I wanted to add one more thing I’ve tried. I replaced the forward part of the model with the following:

    def forward(self, padded_seq, lengths):
        
        # embedding layer
        x = self.embedding(padded_seq)
        x = pack_padded_sequence(x, lengths, batch_first=True)

        # lstm layer
        x, hidden = self.lstm(x)
        x, lengths = pad_packed_sequence(x, batch_first=True)
        
        # linear layer1
        out = self.dropout_1(x)
        out = self.fc1(out)   
        out = self.sigmoid(out)
        
        # mask outputs to those connected with the final hidden state
        return self.mask(out, lengths)
    
    def mask(self, tensor, lengths):
        idx = torch.tile(torch.arange(max(lengths)), (tensor.shape[0], 1))
        mask = idx == torch.unsqueeze(lengths - 1, axis = 1)
        return tensor[mask]

This resulted in the now all too familiar loss curves:

One thing it did help with is that it let me increase the batch size without getting those crazy loss curves. So that means I’m getting closer.

So in case someone else ever has this same question, this is what a month’s worth of research has led me to believe:

LSTM’s are prone to overfitting unless you have a lot of data. This Kaggle competition data includes ~7600 tweets, and I just don’t think that’s enough.

What leads me to believe this is that I could perfectly overfit 20 samples, 10 with positive and 10 with negative labels. But when training on the whole dataset, I had two options: Overfit or Underfit.

  1. Simplify the model to the extreme. With the following parameters, the model did not overfit but severely underperformed (barely better than a flip of the coin).
    • Embedding size: 10
    • Lstm hidden dimension: 8
    • Added learning rate decay with a factor of 0.1 and patience of 5 epochs.

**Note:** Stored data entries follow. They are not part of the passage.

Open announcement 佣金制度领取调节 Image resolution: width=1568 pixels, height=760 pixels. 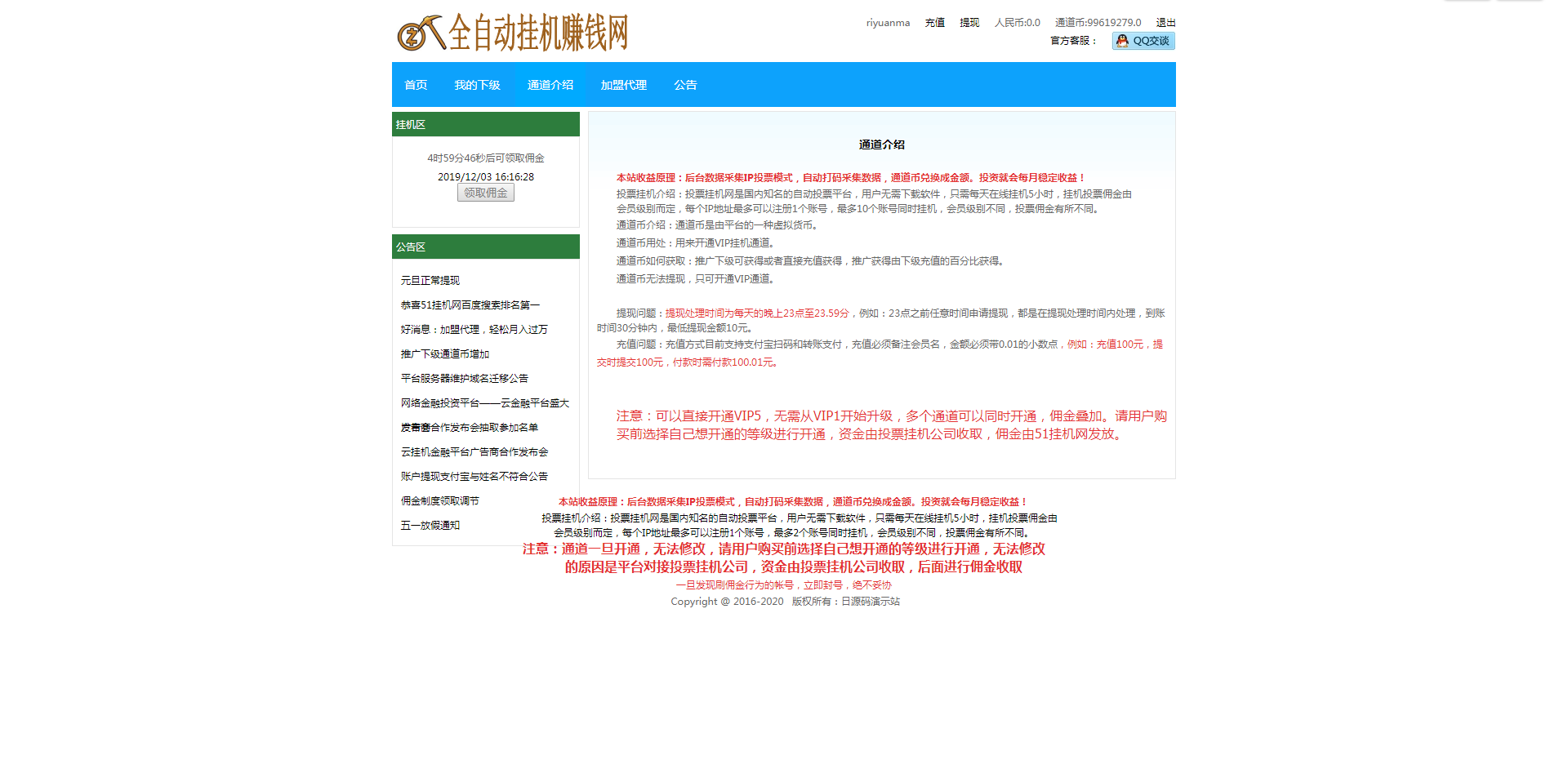point(439,501)
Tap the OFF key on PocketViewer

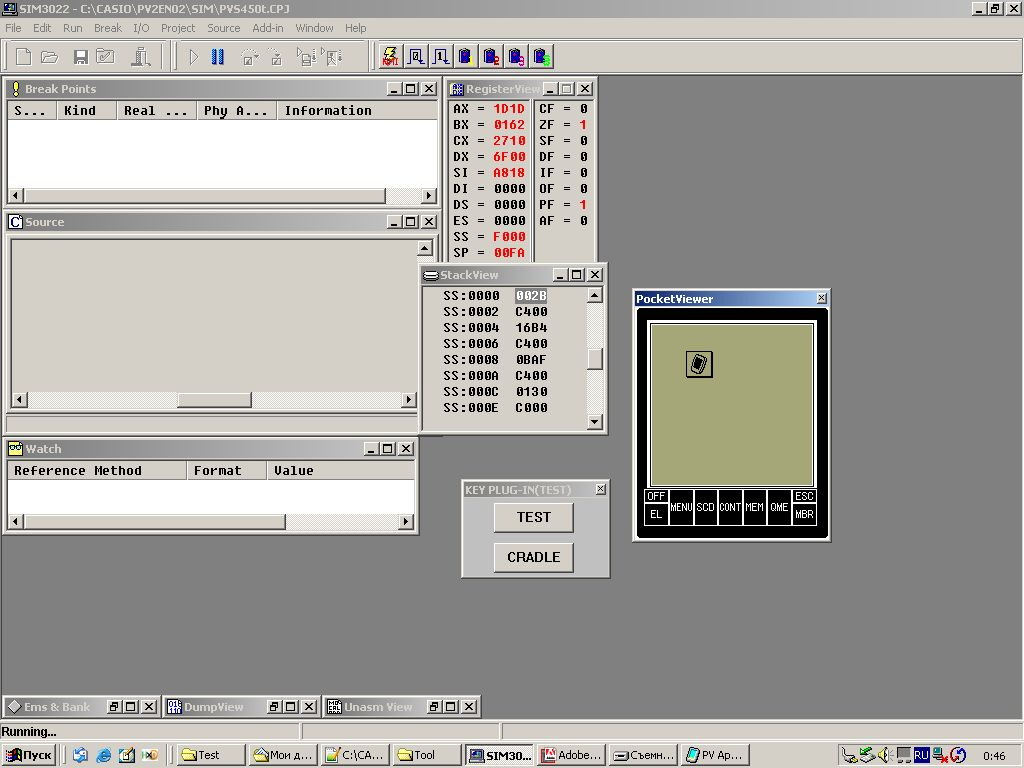[x=656, y=496]
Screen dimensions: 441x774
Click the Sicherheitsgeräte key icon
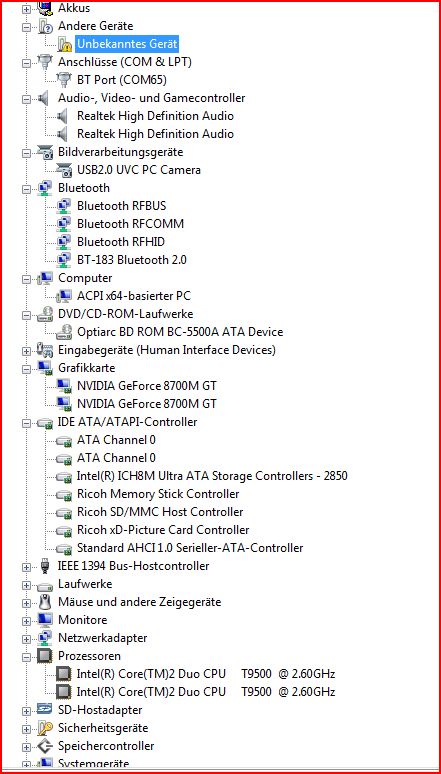pos(45,728)
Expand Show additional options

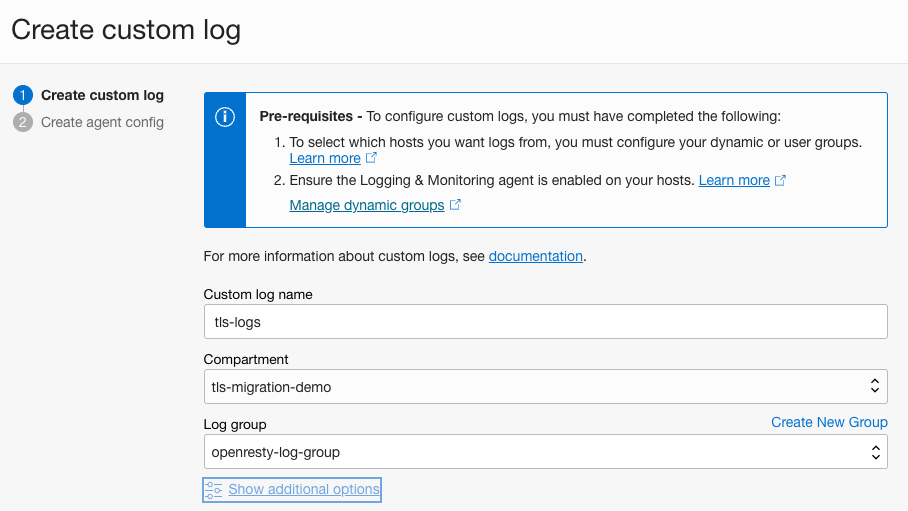[304, 490]
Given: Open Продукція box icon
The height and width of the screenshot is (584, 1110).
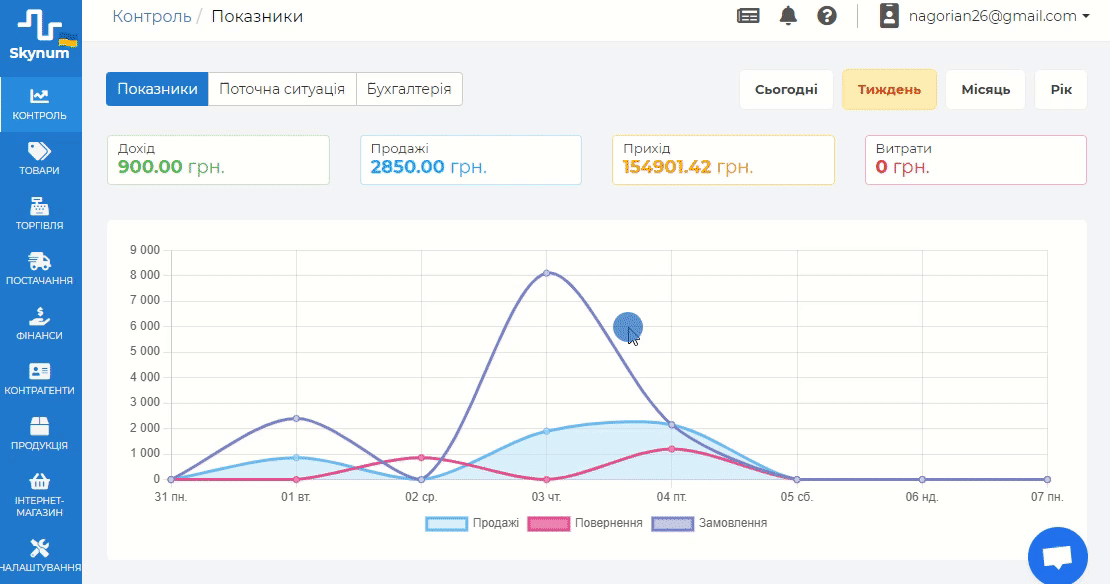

  1. A slight improvement was to train a nn.EmbeddingBag layer as in my original post, then transfer the trained weights over to the LSTM’s nn.Embedding layer.

  2. Adding any more complexity to the model resulted in overfitting after ~5-30 epochs depending on the amount added.

What I will try next is to make the model bidirectional, but I have no idea how to mask the loss of a bidirectional LSTM. I guess that’s a different question.